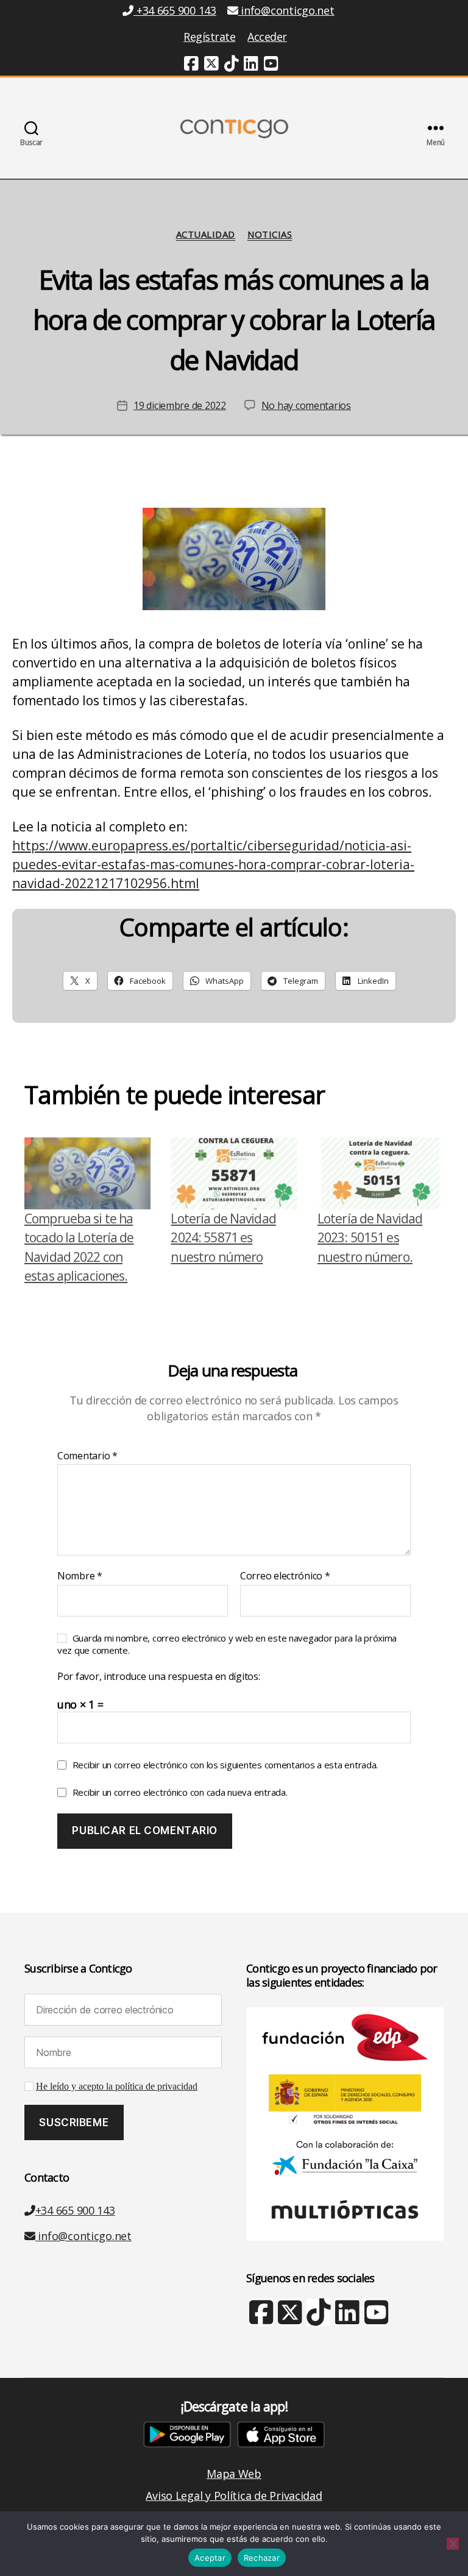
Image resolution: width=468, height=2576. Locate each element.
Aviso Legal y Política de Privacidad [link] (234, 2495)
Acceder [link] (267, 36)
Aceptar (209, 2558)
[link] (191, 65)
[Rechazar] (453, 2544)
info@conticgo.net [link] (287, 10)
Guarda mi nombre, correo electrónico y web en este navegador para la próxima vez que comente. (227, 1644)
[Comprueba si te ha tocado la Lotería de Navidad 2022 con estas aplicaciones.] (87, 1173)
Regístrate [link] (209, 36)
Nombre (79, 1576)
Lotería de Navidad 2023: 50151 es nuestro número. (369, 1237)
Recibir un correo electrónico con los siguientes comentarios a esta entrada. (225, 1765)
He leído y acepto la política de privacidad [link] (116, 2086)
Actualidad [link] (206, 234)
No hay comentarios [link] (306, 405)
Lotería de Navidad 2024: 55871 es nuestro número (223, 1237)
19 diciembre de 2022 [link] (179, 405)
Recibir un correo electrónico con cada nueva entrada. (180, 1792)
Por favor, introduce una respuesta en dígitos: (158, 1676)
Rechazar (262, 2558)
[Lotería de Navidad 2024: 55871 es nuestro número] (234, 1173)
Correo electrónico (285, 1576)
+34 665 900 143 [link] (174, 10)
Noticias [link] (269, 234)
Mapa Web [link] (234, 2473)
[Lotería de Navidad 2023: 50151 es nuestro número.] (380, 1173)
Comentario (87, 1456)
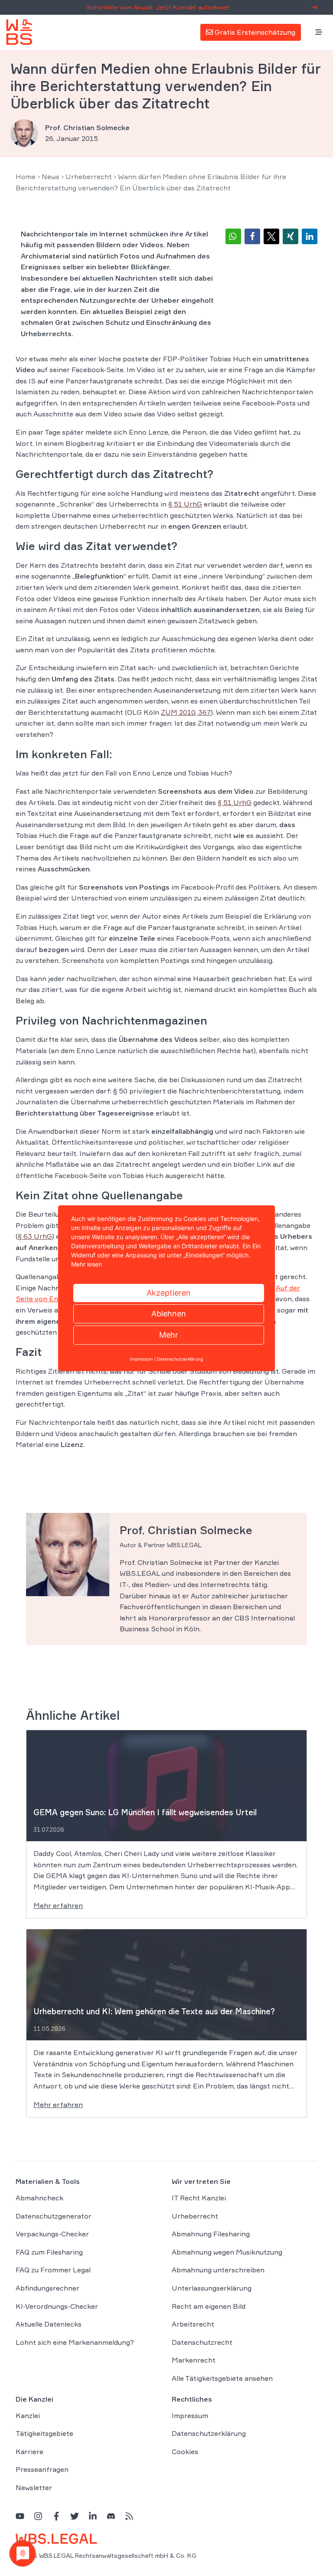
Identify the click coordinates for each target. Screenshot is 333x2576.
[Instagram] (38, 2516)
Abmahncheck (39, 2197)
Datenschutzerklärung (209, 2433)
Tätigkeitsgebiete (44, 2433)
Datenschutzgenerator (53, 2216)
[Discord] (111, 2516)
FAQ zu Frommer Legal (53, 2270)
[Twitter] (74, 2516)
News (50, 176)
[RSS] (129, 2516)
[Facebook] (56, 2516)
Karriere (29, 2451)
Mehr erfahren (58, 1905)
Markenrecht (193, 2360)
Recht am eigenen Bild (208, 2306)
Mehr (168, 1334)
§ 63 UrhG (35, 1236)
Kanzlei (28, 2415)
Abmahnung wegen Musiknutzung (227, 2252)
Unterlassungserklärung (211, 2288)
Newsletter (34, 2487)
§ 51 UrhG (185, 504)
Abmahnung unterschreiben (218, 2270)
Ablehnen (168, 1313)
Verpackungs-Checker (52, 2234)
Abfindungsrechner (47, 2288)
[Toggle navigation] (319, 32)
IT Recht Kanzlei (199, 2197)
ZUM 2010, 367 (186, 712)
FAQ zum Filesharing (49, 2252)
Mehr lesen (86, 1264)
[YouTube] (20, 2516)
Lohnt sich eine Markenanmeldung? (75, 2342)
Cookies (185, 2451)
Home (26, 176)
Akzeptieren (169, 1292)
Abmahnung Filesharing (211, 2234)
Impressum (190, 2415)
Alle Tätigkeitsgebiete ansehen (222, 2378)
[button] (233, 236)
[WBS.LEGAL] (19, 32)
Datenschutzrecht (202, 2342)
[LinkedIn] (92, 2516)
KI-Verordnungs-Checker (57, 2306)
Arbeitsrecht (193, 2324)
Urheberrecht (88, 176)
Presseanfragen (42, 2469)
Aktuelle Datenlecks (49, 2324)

==

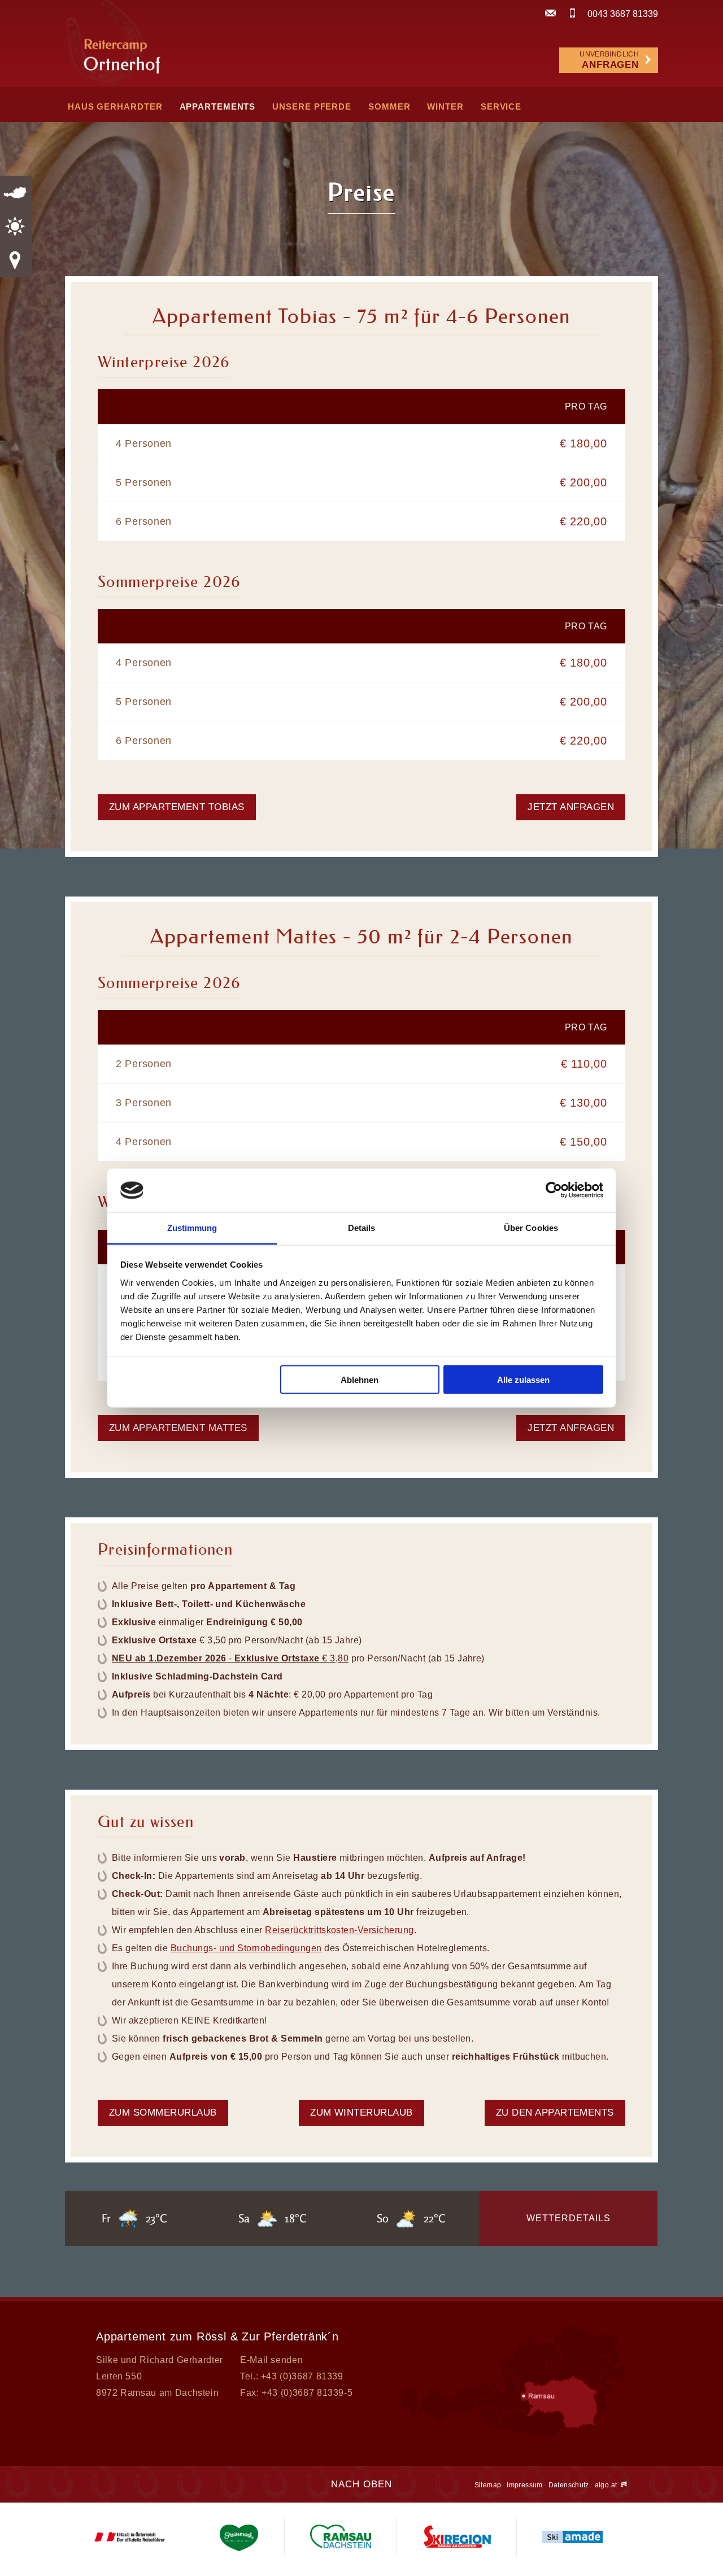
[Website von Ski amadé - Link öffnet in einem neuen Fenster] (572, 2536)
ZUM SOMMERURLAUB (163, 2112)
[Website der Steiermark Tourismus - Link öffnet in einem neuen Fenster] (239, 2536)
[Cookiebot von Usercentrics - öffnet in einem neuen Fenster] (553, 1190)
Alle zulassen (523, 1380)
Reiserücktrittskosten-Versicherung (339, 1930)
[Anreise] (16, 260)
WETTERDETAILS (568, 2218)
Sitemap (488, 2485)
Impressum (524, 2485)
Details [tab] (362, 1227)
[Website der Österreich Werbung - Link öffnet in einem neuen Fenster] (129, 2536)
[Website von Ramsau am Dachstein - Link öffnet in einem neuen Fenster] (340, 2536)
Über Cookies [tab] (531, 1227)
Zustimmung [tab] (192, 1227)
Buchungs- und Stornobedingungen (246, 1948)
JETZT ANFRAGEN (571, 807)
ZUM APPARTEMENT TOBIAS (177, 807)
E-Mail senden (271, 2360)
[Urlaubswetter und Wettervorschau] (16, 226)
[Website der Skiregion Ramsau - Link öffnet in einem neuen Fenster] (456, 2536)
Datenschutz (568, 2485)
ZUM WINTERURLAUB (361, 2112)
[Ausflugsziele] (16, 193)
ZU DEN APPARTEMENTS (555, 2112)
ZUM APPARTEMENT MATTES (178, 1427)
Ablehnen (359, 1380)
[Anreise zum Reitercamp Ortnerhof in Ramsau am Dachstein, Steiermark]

About this exercise:
Look above for the line with "Newsletter (34, 2487)" and the line with "Aktuelle Datenlecks (49, 2324)". Retype those two lines and every line between them exactly, adding nothing.

Response to the exercise:
Newsletter (34, 2487)
§ 51 UrhG (185, 504)
Abmahnung unterschreiben (218, 2270)
Ablehnen (168, 1313)
Verpackungs-Checker (52, 2234)
Abfindungsrechner (47, 2288)
[Toggle navigation] (319, 32)
IT Recht Kanzlei (199, 2197)
ZUM 2010, 367 (186, 712)
FAQ zum Filesharing (49, 2252)
Mehr lesen (86, 1264)
[YouTube] (20, 2516)
Lohnt sich eine Markenanmeldung? (75, 2342)
Cookies (185, 2451)
Home (26, 176)
Akzeptieren (169, 1292)
Abmahnung Filesharing (211, 2234)
Impressum (190, 2415)
Alle Tätigkeitsgebiete ansehen (222, 2378)
[button] (233, 236)
[WBS.LEGAL] (19, 32)
Datenschutzrecht (202, 2342)
[LinkedIn] (92, 2516)
KI-Verordnungs-Checker (57, 2306)
Arbeitsrecht (193, 2324)
Urheberrecht (88, 176)
Presseanfragen (42, 2469)
Aktuelle Datenlecks (49, 2324)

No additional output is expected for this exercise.